Why it’s good: When Michael Colgan, the artistic director of the Gate Theatre in Dublin, announced plans to film all 19 of Samuel Beckett’s plays, the project was met with skepticism. But the results were stellar and award-winning. Assembling the finest actors and directors available, all 19 pieces were intelligently and gloriously adapted for the screen. None were in any way insufficient, but the best effort seemed to be saved for Beckett’s most famous achievement. McGovern and Murphy honed their performances on the stage, then transferred the results of the thousands of hours of practice in front of the camera. These two are the Everyman, impossible, enraging, sympathetic, and lovable. All the actors use voices, deliveries, eyes, expressions and bodies to maximum effect during every second of screen time. Director Michael Lindsay-Hogg (“Let It Be”) uses the camera with imagination and intelligent restraint, emphasizing both the comedy and pathos. It’s impossible to imagine a stage production that could come close to capturing the fleeting magic and nuance of this brilliant film.
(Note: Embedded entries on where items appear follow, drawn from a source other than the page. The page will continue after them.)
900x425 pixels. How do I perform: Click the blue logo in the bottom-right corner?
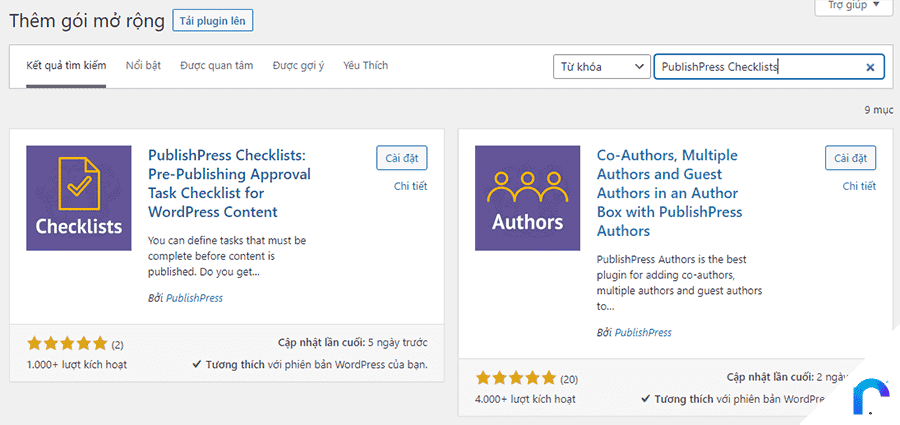[x=871, y=395]
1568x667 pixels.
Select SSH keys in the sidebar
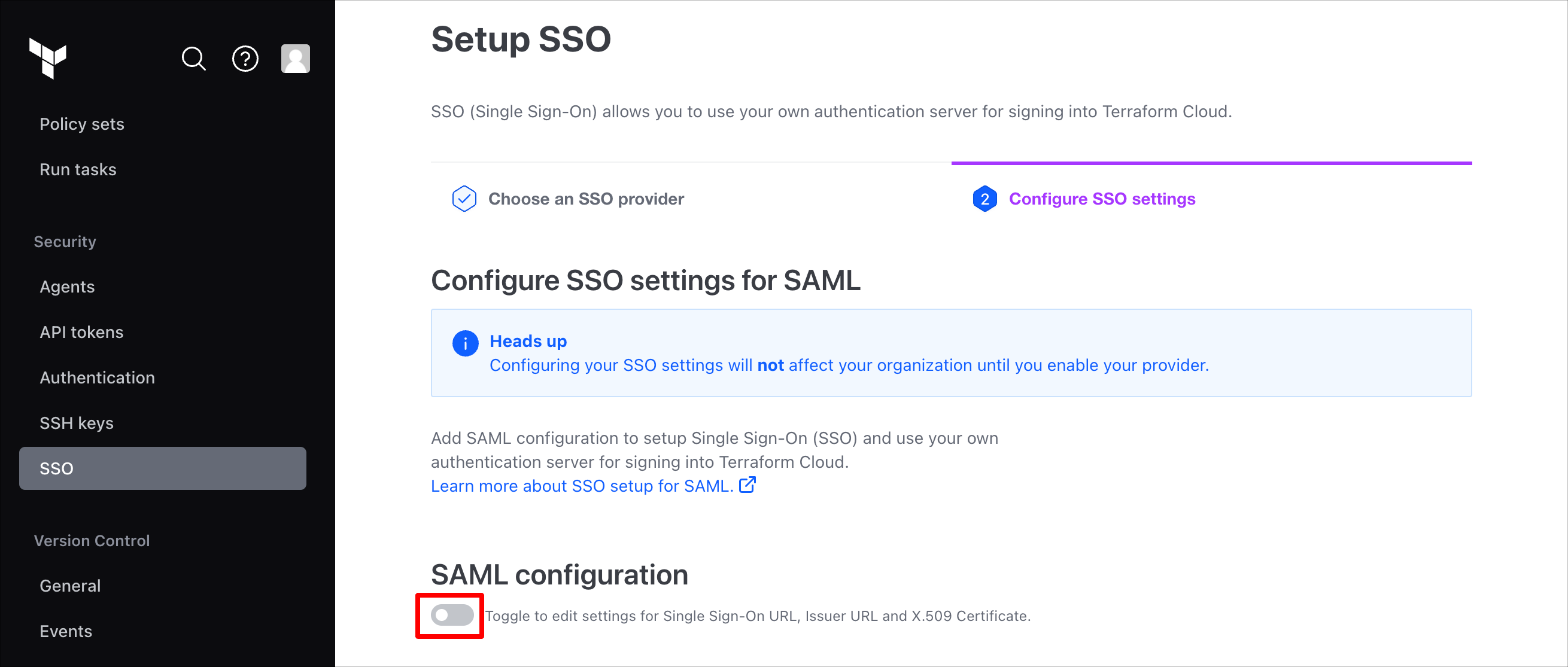(x=77, y=422)
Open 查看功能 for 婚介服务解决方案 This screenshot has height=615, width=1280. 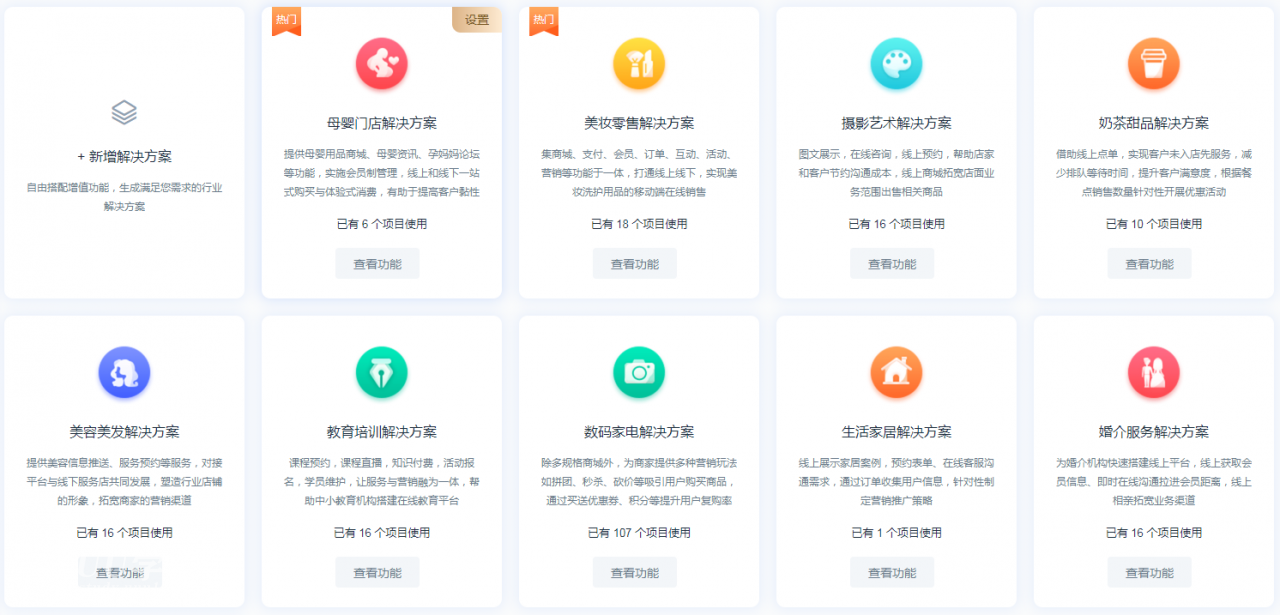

The legacy: Very few works of art can claim to be truly revolutionary, but “Waiting for Godot” is indisputably one. Written and premiered in Paris in 1953 by Irish expatriate Beckett, it took the world by storm, delighting, confusing, and enraging audiences and critics. In a relatively short period, it was recognized as a masterpiece and a storm of appreciation for Beckett’s body of work followed, culminating in his 1969 Nobel. Because “Godot” is bare bones, existentialist, and absurdist, it invites every kind of interpretation — philosophical, psychological, theological (“Is Godot God?”), political, even sexual, and a tidal wave of theses and treatises have been written on the meaning of it all. Beckett wasn’t telling, and prisoners doing hard time seem to understand it the best. The five-disc “Beckett on Film” box set is a pricey treasure, with a booklet, interviews, and a 52-minute documentary; Netflix offers each disc individually.